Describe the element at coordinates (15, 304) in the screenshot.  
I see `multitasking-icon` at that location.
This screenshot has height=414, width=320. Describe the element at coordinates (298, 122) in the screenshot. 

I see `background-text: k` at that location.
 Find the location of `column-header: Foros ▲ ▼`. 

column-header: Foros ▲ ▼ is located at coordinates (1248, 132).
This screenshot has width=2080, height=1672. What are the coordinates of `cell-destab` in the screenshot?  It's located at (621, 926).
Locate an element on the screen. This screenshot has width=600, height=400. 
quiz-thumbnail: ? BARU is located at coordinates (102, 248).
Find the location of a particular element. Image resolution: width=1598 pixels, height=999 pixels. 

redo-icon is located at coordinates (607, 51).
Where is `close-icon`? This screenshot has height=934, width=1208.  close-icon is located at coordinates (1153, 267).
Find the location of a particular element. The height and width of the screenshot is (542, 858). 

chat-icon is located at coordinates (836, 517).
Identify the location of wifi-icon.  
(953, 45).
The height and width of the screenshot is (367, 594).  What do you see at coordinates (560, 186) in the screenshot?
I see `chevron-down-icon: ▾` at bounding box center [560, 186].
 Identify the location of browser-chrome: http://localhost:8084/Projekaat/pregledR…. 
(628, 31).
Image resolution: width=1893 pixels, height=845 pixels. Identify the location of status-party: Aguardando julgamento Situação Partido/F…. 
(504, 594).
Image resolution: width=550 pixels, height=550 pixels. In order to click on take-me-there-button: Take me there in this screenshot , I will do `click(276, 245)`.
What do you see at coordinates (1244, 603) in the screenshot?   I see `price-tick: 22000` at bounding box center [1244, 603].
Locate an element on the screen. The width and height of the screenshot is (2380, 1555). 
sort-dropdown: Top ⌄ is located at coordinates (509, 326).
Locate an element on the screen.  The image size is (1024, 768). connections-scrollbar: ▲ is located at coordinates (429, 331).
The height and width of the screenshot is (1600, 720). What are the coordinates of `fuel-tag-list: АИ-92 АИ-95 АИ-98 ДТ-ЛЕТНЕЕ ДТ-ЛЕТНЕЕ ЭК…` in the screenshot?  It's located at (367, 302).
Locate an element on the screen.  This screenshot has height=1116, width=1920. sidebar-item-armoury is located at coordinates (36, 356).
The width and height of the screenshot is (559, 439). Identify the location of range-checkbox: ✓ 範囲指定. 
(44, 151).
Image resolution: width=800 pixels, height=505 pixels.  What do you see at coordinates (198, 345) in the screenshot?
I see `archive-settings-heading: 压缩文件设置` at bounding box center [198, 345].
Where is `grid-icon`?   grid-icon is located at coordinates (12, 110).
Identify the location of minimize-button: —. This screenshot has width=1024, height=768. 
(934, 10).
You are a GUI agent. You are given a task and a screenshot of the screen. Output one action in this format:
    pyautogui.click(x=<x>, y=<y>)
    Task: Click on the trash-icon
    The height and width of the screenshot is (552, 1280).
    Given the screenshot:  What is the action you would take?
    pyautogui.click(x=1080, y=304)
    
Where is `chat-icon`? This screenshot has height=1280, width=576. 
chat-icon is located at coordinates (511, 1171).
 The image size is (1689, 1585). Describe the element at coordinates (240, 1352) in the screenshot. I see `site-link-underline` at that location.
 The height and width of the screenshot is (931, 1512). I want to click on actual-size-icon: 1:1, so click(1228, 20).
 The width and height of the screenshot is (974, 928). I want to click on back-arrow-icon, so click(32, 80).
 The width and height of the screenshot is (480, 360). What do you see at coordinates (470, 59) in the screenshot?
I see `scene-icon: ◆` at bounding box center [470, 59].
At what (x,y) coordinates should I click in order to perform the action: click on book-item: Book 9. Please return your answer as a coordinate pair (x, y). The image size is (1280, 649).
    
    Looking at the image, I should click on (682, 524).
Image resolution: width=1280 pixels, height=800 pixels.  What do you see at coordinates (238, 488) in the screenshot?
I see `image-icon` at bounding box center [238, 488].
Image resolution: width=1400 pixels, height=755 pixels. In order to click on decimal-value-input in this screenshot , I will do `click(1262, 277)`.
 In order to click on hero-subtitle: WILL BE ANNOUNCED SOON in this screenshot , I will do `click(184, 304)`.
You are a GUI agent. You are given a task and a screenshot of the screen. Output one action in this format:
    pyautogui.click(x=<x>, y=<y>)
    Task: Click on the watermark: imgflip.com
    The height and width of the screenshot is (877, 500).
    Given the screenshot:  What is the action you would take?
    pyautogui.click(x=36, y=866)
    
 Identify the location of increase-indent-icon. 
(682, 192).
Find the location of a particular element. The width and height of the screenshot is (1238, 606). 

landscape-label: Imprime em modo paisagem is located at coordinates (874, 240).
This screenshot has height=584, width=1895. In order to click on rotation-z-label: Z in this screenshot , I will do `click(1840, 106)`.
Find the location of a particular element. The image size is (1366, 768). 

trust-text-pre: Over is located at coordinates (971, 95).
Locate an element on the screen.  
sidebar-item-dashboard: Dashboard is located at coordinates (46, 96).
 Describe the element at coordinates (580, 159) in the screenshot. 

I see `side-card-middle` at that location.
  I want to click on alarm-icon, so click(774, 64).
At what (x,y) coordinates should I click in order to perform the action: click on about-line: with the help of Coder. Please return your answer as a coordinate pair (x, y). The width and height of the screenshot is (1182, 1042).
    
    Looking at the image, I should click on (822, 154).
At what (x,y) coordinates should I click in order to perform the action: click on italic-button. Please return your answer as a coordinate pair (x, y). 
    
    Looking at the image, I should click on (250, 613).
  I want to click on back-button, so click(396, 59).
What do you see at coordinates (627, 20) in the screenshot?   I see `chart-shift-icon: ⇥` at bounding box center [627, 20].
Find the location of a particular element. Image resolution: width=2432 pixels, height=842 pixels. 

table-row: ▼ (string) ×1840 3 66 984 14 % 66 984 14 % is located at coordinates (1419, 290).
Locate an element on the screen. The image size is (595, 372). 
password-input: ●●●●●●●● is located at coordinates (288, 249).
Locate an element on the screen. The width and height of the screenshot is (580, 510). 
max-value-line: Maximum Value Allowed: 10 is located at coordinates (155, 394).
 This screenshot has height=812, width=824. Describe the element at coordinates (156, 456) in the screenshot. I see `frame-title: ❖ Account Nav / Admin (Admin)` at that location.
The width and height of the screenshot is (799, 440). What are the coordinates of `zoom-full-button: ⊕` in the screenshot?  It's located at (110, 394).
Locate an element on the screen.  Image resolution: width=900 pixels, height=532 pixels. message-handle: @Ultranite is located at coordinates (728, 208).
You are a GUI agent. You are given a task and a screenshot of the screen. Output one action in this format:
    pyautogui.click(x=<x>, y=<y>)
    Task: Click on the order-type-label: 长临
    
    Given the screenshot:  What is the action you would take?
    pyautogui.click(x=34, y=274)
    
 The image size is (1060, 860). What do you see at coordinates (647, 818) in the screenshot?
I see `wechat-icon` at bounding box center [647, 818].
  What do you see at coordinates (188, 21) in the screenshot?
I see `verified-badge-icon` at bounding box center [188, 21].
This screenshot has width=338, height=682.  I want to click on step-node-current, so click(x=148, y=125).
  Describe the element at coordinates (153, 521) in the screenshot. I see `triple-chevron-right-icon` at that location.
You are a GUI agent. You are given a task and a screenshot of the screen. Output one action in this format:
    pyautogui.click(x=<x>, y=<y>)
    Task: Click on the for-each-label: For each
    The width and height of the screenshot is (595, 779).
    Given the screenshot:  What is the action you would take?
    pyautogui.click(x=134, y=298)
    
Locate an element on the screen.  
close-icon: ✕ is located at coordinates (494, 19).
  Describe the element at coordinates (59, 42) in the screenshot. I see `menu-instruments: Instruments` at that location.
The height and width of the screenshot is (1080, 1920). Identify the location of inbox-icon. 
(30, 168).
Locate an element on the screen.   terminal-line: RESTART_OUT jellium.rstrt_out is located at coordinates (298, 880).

□ □ □ □ □ □ □

**JOB**:
Locate each line in the rows above that contains the word "will" and copy those lines out. Case counts.

**TASK SOLUTION**:
Image resolution: width=550 pixels, height=550 pixels. In order to click on take-me-there-button: Take me there in this screenshot , I will do `click(276, 245)`.
Image resolution: width=1400 pixels, height=755 pixels. In order to click on decimal-value-input in this screenshot , I will do `click(1262, 277)`.
 In order to click on hero-subtitle: WILL BE ANNOUNCED SOON in this screenshot , I will do `click(184, 304)`.
This screenshot has height=584, width=1895. In order to click on rotation-z-label: Z in this screenshot , I will do `click(1840, 106)`.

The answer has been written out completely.